As China’s largest retailer, online or offline, JD leverages advanced technologies such as AI to develop cutting-edge retail solutions that enable more personalize marketing and more efficient supply chain management, all aimed at improving the customer experience. In this tutorial, we will focus on a wide range of scenarios and applications in’s ecosystem, from both JD’s own e-commerce platform and its external business partners. We will cover the data-driven approaches used in these business scenarios to help improve supply chain efficiency and customer experience. We will also cover how technologies from fields such as operations research, data analytics, and machine learning are transforming the retail landscape.

JMP a Division of SAS
Monday, November 5

Analyzing Unstructured Text Data with the JMP Pro 14 Text Explorer
Speaker: Mia Stephens

In the era of big data, a majority of the data captured by organizations is unstructured.  Much of this unstructured data is in the form of text – from customer feedback, survey results, emails and texts, web reports, social media and other channels.  Analyzing this text-based information is particularly challenging, but the new Text Explorer platform in JMP 14 makes it easy.  This platform provides an efficient and interactive tool for analyzing unstructured text data, allowing us to easily extract information and transform unstructured text data into structured information.
In this session, we’ll use case studies to demonstrate how to use the JMP Text Explorer platform to analyze unstructured text data.  We’ll use a word cloud to visualize word frequency, use latent class analysis to cluster words, and apply other tools to understand underlying themes in unstructured text data.  We’ll also see how to create a document term matrix (DTM), and will use the resulting structured data in predictive modeling.

LINDO Systems, Inc
Monday, November 5
1:30 – 2:15pm

Optimization Modeling Tools from LINDO Systems
Presented by: Mark Wiley and Gautier Laude

Exceptional ease of use, wide range of capabilities, and flexibility have made LINDO software the tool of choice for thousands of Operations Research professionals across nearly every industry for over 30 years. LINDO offers solvers to cover all your optimization needs. The Linear Programming solvers handle million variable/constraint problems fast and reliably. The Quadratic/SOCP/Barrier solver efficiently handles quadratically constrained problems. The Integer solver works fast and reliably with LP, QP and NLP models. The Global NLP solver finds the guaranteed global optimum of nonconvex models. The Stochastic Programming solver has a full range of capabilities for planning under uncertainty.

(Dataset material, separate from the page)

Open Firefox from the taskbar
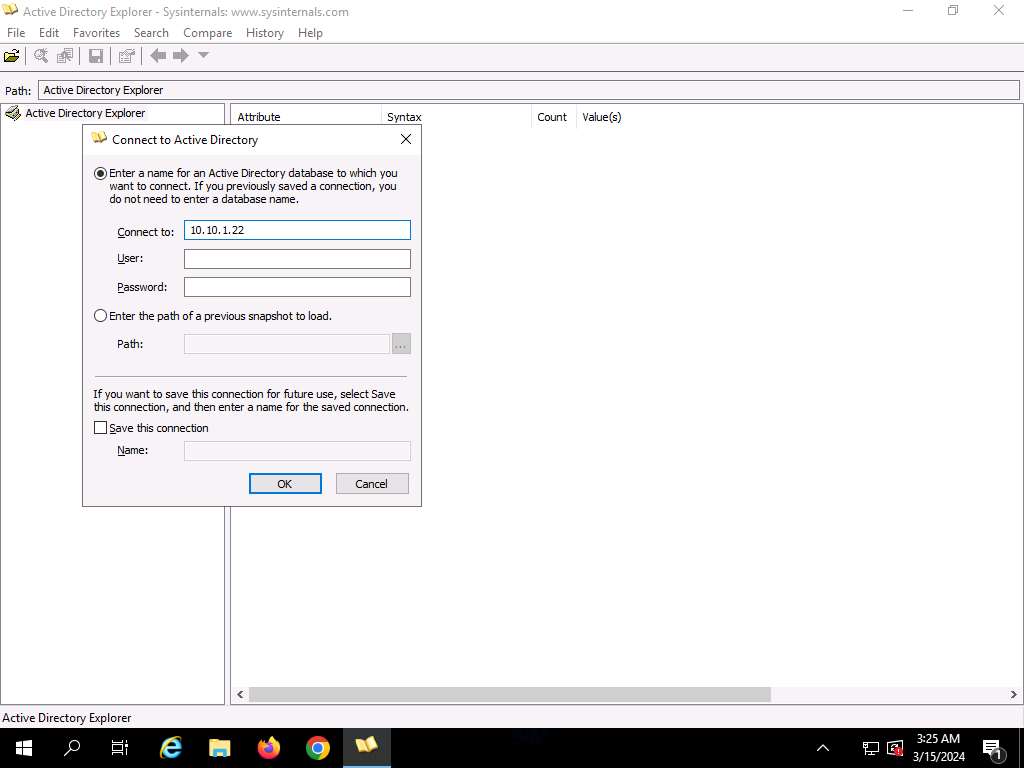Viewport: 1024px width, 768px height. 269,747
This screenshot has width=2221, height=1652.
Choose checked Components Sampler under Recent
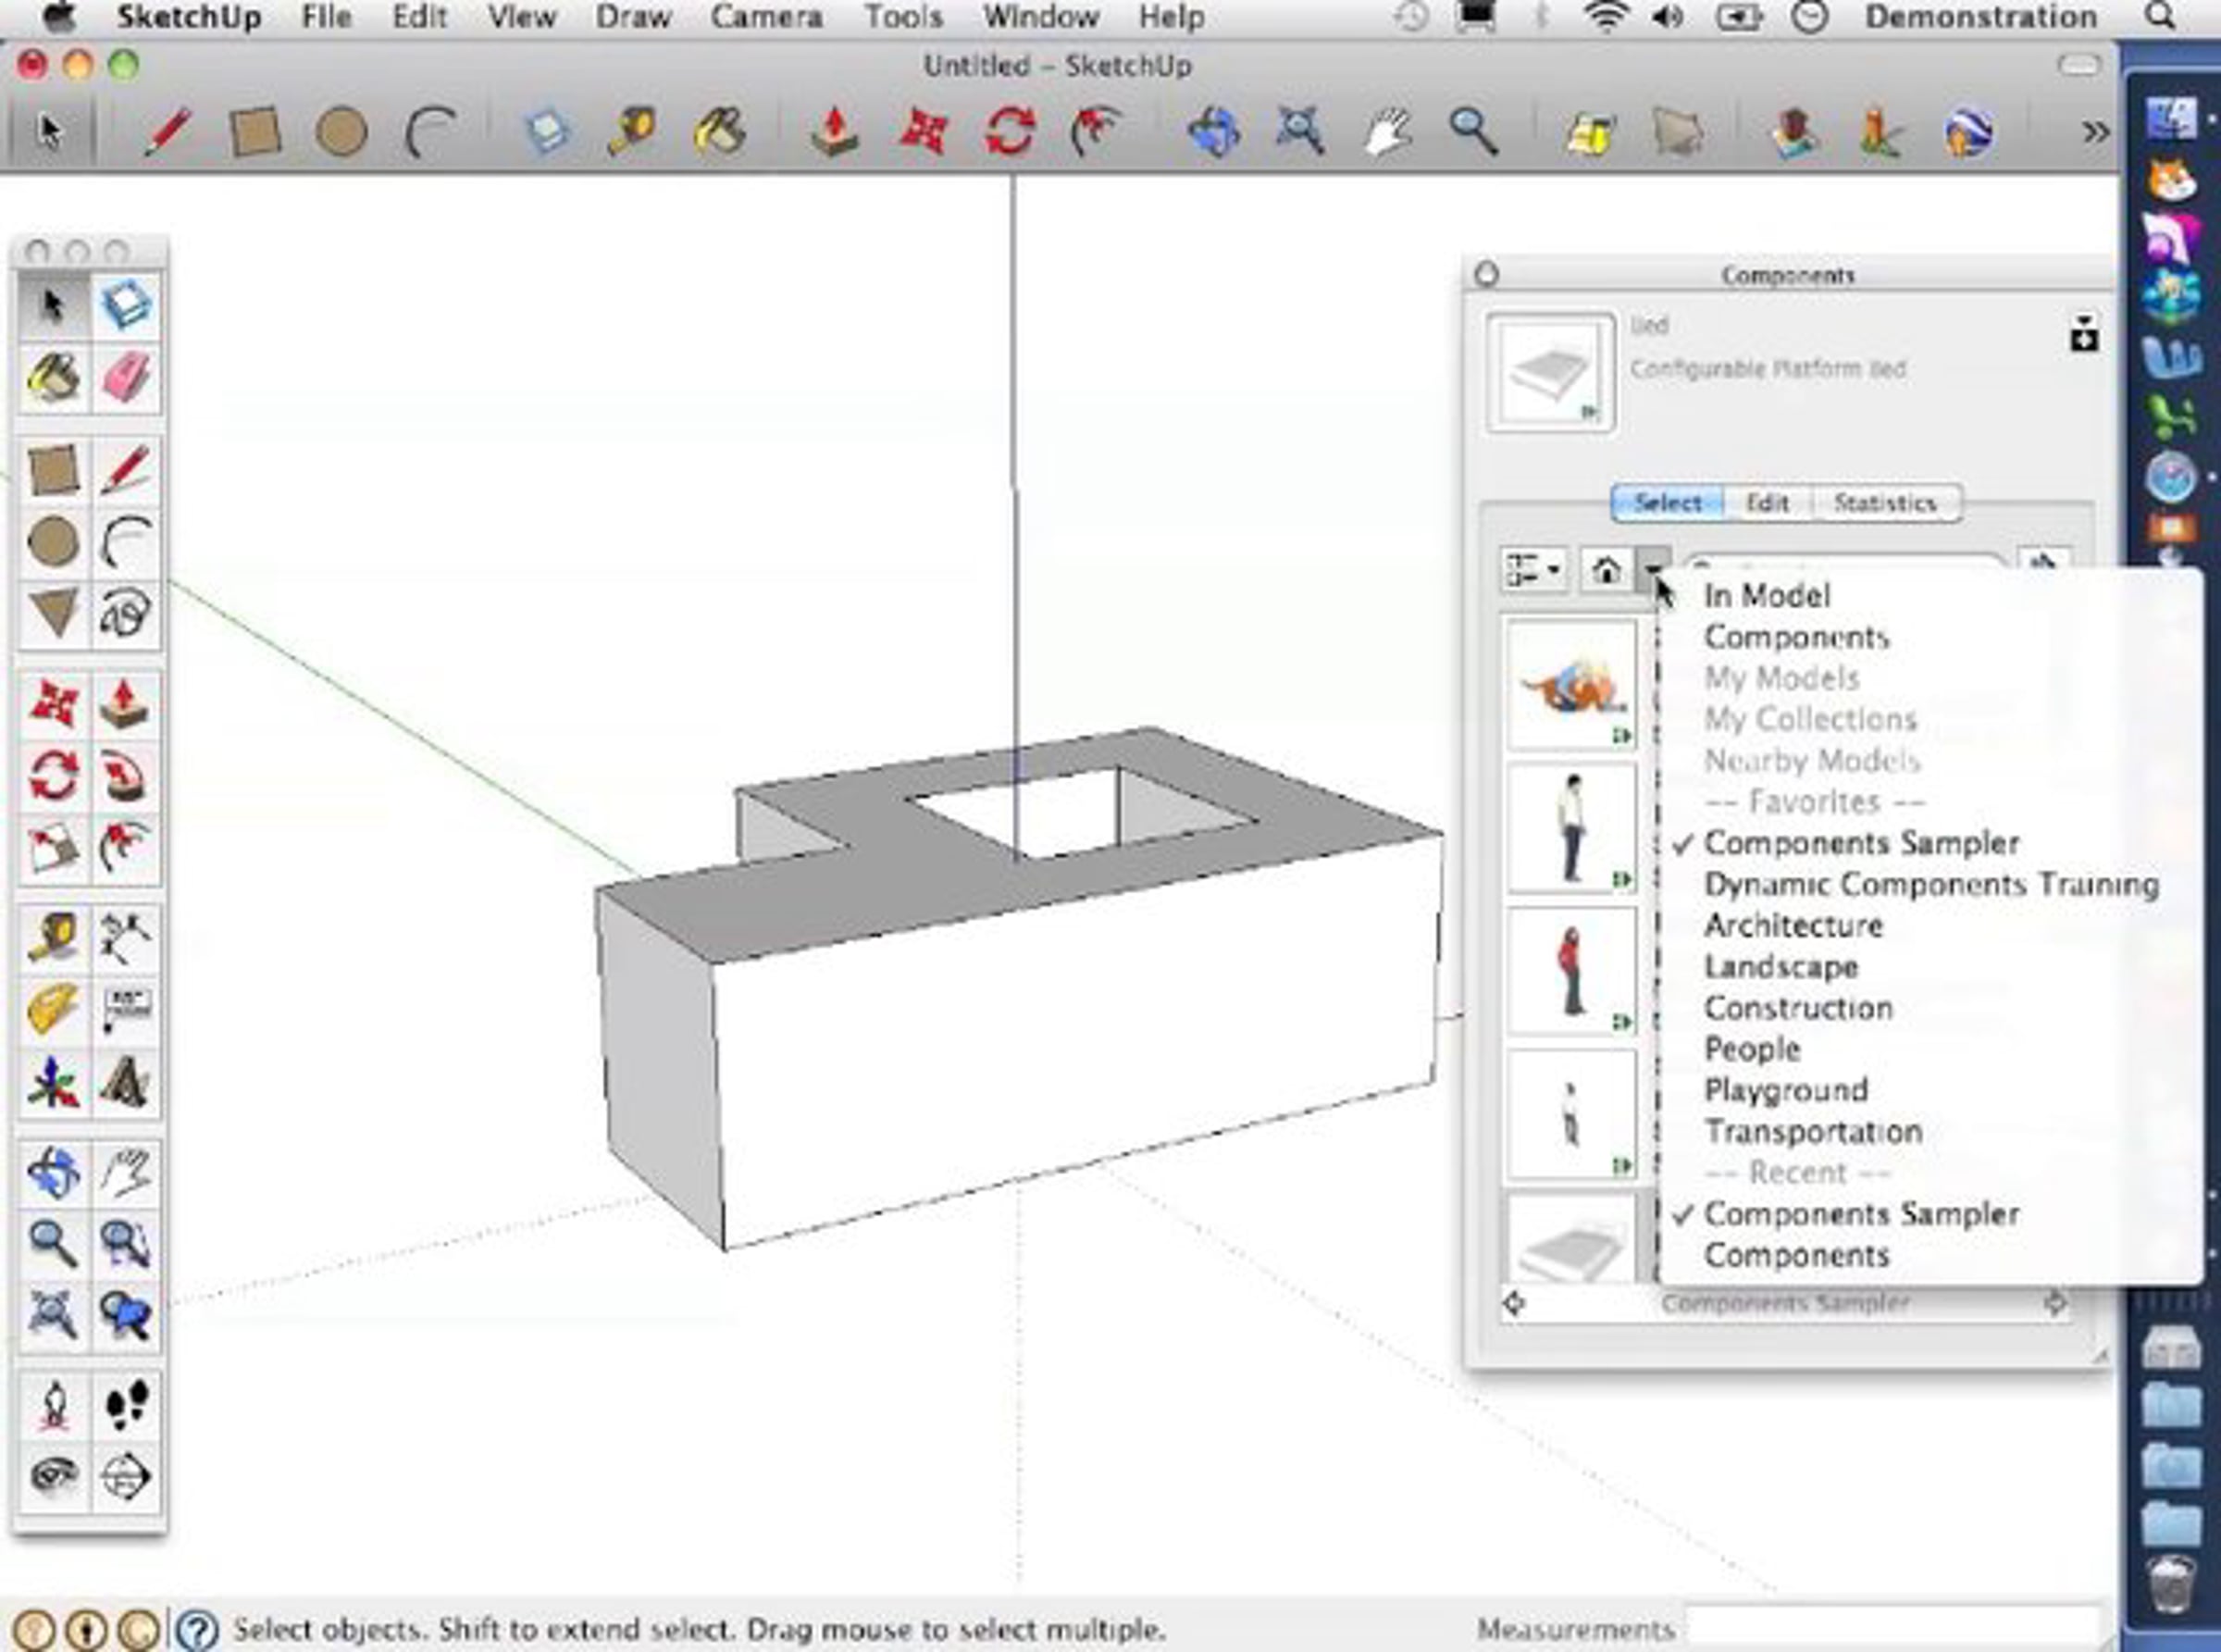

Get the tools you need to get up and running quickly. LINDO provides a set of intuitive interfaces to suit your modeling preference.

  • What’s Best! is an add-in to Excel that you can use to quickly build models that managers can use and understand.
  • LINDO has a full featured modeling language for expressing complex models clearly and concisely, and it has links to Excel and databases that make data handling easy.
  • LINDO API is a callable library that allows you to seamlessly embed the solvers into your own applications.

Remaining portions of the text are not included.